(Item-finding records)
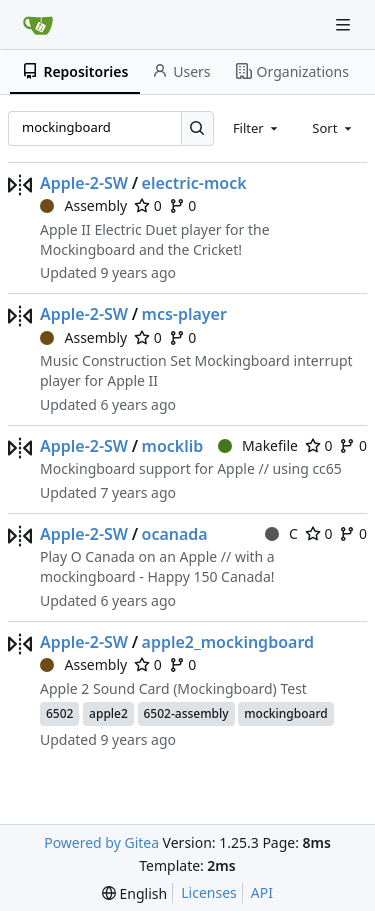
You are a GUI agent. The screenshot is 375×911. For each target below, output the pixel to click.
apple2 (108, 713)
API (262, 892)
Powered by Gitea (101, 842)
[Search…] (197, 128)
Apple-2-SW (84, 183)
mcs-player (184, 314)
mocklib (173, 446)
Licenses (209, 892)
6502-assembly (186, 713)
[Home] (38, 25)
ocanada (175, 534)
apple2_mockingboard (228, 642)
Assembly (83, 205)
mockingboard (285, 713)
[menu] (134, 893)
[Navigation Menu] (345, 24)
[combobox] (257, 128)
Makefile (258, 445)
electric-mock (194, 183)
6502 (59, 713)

#### Your objective
Write out every line of the material above again, requests included, and shift each answer coordinate by adding 67 to both of its numbers. Leave the pictures out of your answer.

#### Final result
You are a GUI agent. The screenshot is 375×911. For each target below, output the pixel to click.
apple2 (175, 780)
API (329, 959)
Powered by Gitea (168, 909)
[Search…] (264, 195)
Apple-2-SW (151, 250)
mcs-player (251, 381)
mocklib (240, 513)
Licenses (276, 959)
6502-assembly (253, 780)
[Home] (105, 92)
ocanada (242, 601)
apple2_mockingboard (295, 709)
Assembly (150, 272)
mockingboard (352, 780)
[menu] (201, 960)
[Navigation Menu] (412, 91)
[combobox] (324, 195)
Makefile (325, 512)
electric-mock (261, 250)
6502 (126, 780)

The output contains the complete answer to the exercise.